In Turbeville v. FINRA, 2017 WL 4938821 (11th Cir. Nov. 1, 2017), a panel of the Eleventh Circuit held that a former registered representative’s purported state-law claims against FINRA were properly dismissed because there exists no private right of action against FINRA, a self-regulatory organization (“SRO”), for alleged violations of its own rules.
In 2009, FINRA filed an administrative complaint against Turbeville, who was then a registered representative of a FINRA-affiliated firm, alleging that Turbeville had committed securities fraud in his recommendations to an elderly couple. A FINRA hearing panel found that Turbeville had violated FINRA’s rules, barred him from associating with any FINRA-affiliated firm, and assessed other penalties. FINRA’s National Adjudicatory Council (“NAC”), the appeals board established as part of FINRA’s multi-layered dispute resolution procedure, affirmed. Turbeville then sought review by the SEC, as the Exchange Act entitled him to do, but withdrew that appeal before the SEC reviewed his case.
While the NAC appeal was pending, FINRA learned that Turbeville had filed a defamation action in Florida state court against the elderly investors who had testified against him at the FINRA hearing. After investigation, FINRA sent Turbeville a “Wells Notice”—a notice that FINRA believes it has cause to institute disciplinary proceedings and inviting the recipient to respond—based on Turbeville’s apparent violation of a FINRA rule prohibiting retaliation. Turbeville, who no longer worked in the securities industry, disputed the Wells Notice, and FINRA ultimately removed the Wells Notice form Turbeville’s publicly-available “BrokerCheck” report.
Turbeville sued FINRA in Florida state court, alleging defamation, abuse of process, intentional interference with a prospective advantage, and conspiracy. FINRA removed the case to federal court. Turbeville filed a motion to remand, and FINRA filed a motion to dismiss. The district court denied the motion to remand and granted the motion to dismiss.

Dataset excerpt
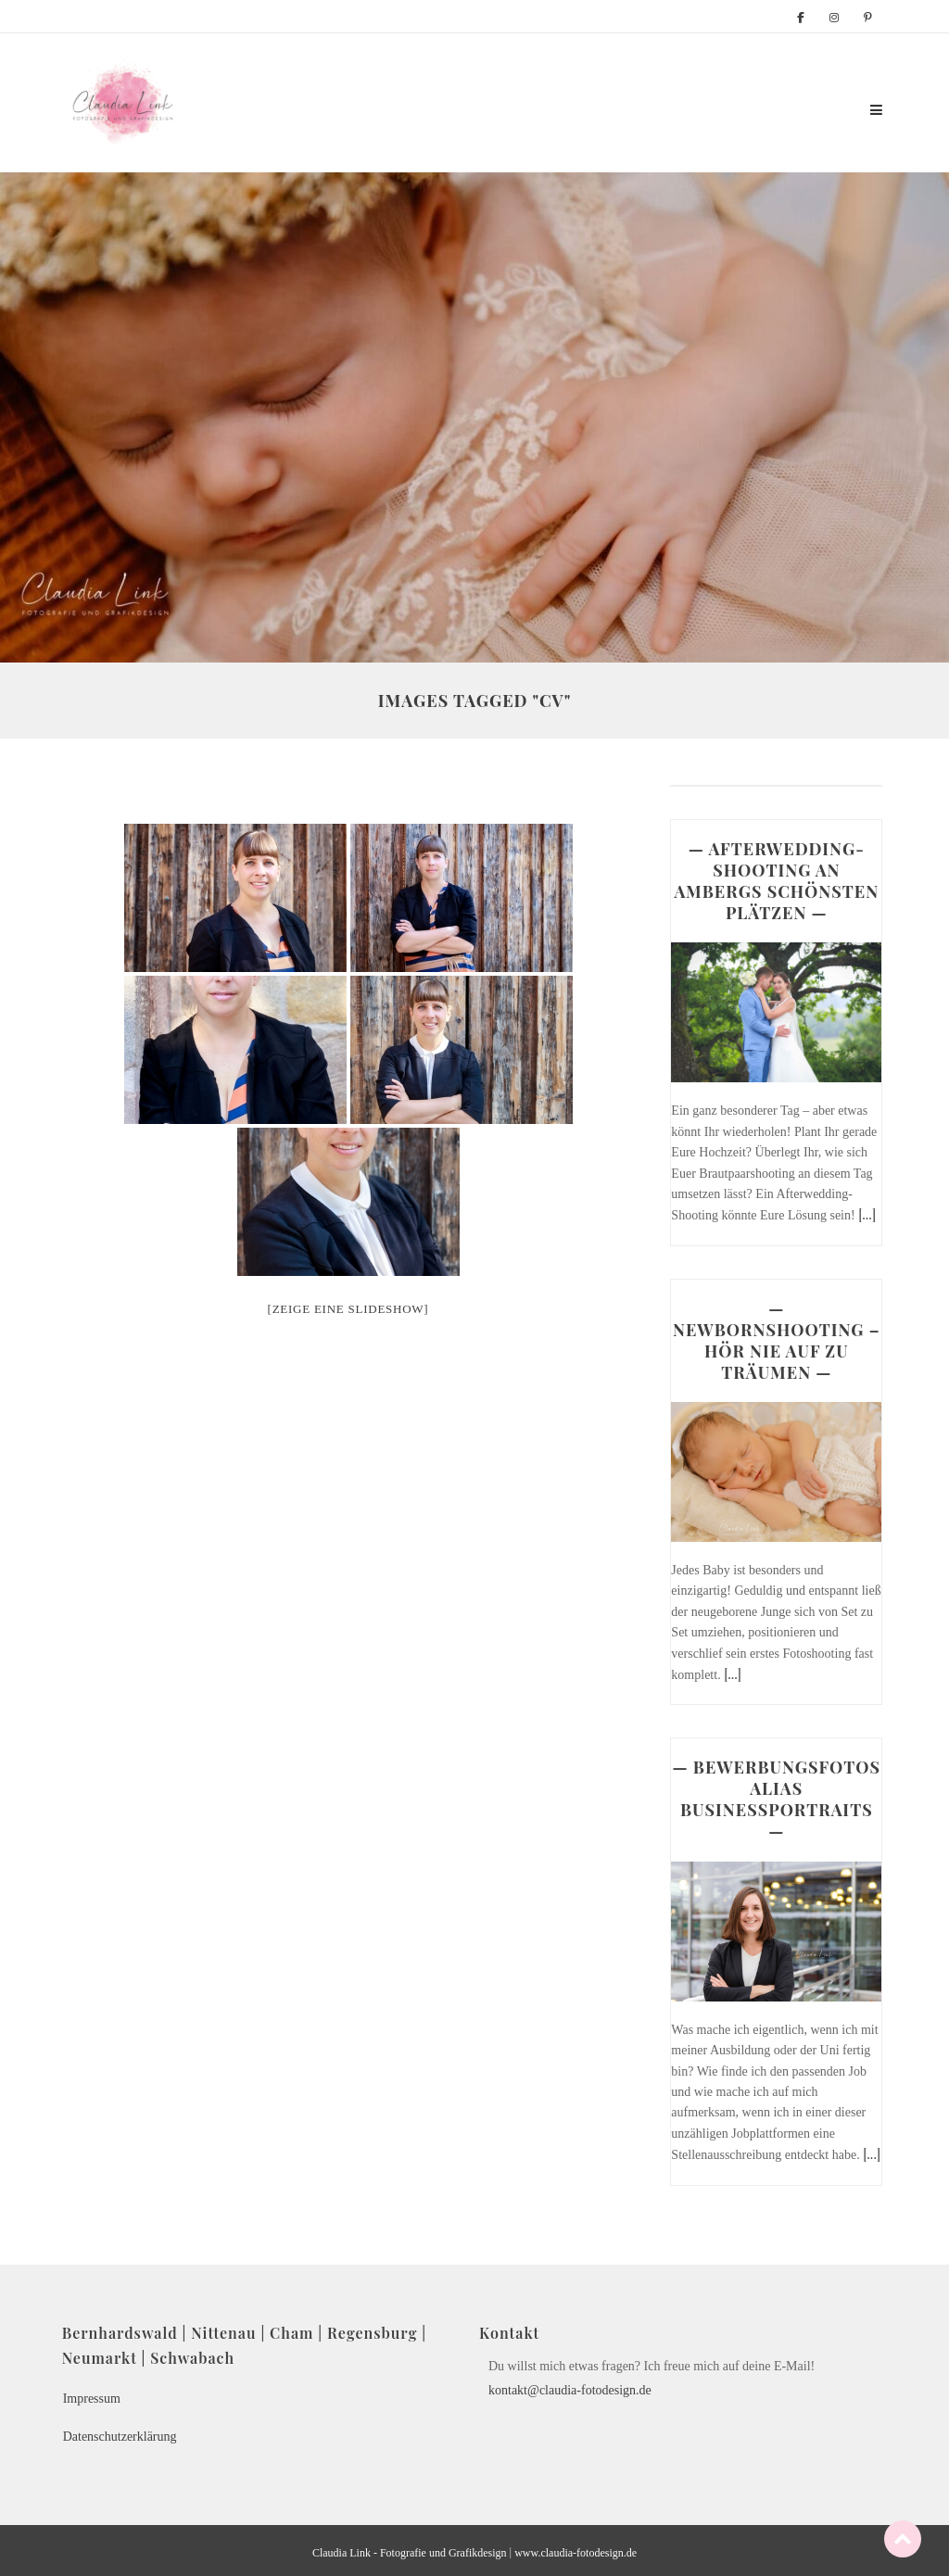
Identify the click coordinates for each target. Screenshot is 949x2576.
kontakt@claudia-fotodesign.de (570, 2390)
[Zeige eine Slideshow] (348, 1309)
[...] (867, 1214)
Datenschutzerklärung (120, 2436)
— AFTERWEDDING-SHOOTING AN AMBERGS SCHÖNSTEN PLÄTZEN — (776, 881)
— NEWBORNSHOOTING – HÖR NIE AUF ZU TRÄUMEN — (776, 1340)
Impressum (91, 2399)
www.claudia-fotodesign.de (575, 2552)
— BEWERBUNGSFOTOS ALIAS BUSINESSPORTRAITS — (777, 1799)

...

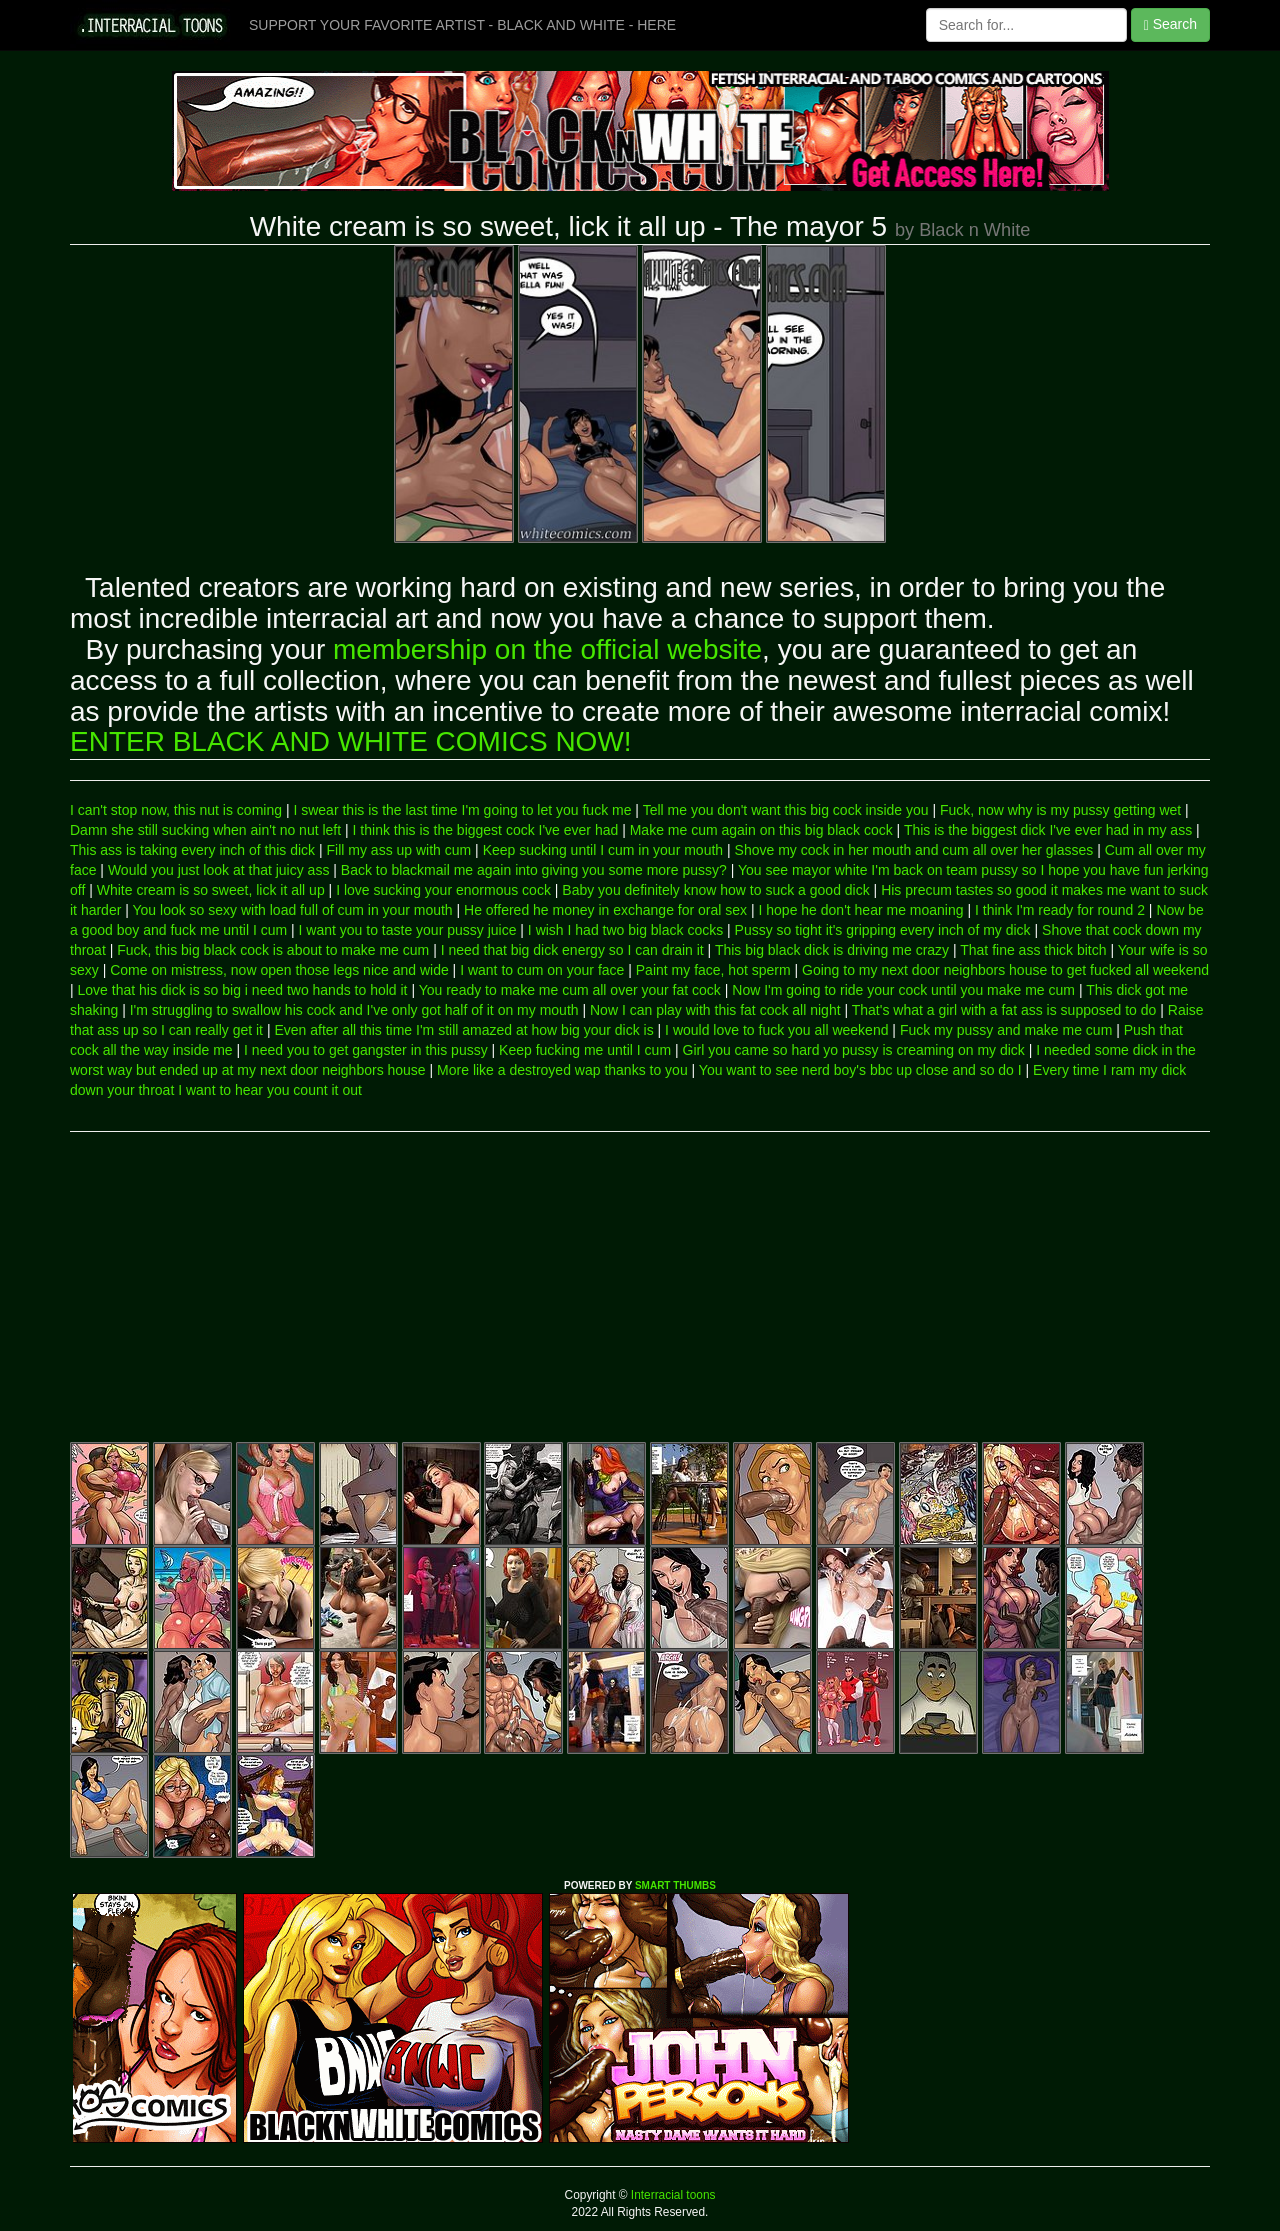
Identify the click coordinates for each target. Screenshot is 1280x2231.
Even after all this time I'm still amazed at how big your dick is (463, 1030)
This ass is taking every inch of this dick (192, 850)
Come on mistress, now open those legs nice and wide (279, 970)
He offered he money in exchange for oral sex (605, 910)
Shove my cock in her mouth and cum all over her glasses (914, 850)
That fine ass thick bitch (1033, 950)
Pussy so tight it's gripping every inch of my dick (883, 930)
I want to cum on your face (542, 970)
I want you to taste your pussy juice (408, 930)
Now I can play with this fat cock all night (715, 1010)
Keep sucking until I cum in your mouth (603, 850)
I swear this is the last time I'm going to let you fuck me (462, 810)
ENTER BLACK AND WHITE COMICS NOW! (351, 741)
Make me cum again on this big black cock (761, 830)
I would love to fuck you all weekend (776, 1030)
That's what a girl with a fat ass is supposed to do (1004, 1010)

...

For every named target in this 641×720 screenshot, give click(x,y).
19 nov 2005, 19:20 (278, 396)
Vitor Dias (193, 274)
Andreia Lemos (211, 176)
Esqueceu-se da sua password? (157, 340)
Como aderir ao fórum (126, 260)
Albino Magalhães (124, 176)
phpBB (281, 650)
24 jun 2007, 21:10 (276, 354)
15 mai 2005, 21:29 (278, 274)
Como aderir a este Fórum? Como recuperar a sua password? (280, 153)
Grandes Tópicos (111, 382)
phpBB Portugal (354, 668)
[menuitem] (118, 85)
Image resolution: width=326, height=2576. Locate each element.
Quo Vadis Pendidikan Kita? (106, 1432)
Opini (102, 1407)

TASK REQUIREMENTS:
A. Answer these questions from the Turbeville summary:
(i) Which court's panel decided Turbeville v. FINRA?
(ii) In what year did FINRA file its administrative complaint against Turbeville?
(iii) What did FINRA ultimately remove from Turbeville's publicly-available BrokerCheck report?
B. Write out the stretch of the Turbeville summary from "In 2009, FINRA" through "reviewed his case.", replacing "elderly couple" with "retired couple".

PROBLEM SOLUTIONS:
A.
(i) The Eleventh Circuit
(ii) 2009
(iii) The Wells Notice

B.
In 2009, FINRA filed an administrative complaint against Turbeville, who was then a registered representative of a FINRA-affiliated firm, alleging that Turbeville had committed securities fraud in his recommendations to an retired couple. A FINRA hearing panel found that Turbeville had violated FINRA’s rules, barred him from associating with any FINRA-affiliated firm, and assessed other penalties. FINRA’s National Adjudicatory Council (“NAC”), the appeals board established as part of FINRA’s multi-layered dispute resolution procedure, affirmed. Turbeville then sought review by the SEC, as the Exchange Act entitled him to do, but withdrew that appeal before the SEC reviewed his case.